• [Short problem]:
Copy out the lines of the listing below without any change, starting at the line that contains "Task: Click the Dimensions 320x240 text" and ending at the line that contains "I will point(30,289).", both included.

• [Data shown]:
= = = =

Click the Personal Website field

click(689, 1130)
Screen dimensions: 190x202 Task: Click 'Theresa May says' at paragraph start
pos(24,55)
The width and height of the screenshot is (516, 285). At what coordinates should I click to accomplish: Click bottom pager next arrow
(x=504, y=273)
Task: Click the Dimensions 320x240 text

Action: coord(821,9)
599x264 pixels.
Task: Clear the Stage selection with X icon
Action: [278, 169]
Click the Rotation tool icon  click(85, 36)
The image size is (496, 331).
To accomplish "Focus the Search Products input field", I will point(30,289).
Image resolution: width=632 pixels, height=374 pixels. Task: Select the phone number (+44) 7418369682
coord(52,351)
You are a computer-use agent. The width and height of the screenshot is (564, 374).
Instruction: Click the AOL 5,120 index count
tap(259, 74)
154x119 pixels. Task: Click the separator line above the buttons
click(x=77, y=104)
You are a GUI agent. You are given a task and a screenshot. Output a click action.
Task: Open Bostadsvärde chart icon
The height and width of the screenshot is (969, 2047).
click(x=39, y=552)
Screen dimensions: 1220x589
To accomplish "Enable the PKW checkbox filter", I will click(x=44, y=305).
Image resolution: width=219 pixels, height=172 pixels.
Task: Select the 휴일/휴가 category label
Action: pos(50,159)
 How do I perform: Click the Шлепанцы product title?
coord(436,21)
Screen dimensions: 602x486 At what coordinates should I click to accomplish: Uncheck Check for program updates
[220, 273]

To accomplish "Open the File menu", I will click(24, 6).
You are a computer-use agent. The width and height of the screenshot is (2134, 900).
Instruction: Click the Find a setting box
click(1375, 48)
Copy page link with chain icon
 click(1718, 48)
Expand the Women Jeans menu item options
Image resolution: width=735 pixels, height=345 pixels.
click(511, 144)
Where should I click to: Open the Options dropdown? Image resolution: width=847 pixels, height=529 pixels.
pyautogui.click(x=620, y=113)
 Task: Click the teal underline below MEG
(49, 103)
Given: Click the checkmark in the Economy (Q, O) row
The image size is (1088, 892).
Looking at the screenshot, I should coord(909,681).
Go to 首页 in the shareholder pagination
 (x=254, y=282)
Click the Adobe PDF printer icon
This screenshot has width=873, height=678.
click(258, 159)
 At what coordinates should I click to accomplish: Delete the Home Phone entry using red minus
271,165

= = = =

• [Output below]:
Task: Click the Dimensions 320x240 text

Action: coord(821,9)
599x264 pixels.
Task: Clear the Stage selection with X icon
Action: [278, 169]
Click the Rotation tool icon  click(85, 36)
The image size is (496, 331).
To accomplish "Focus the Search Products input field", I will point(30,289).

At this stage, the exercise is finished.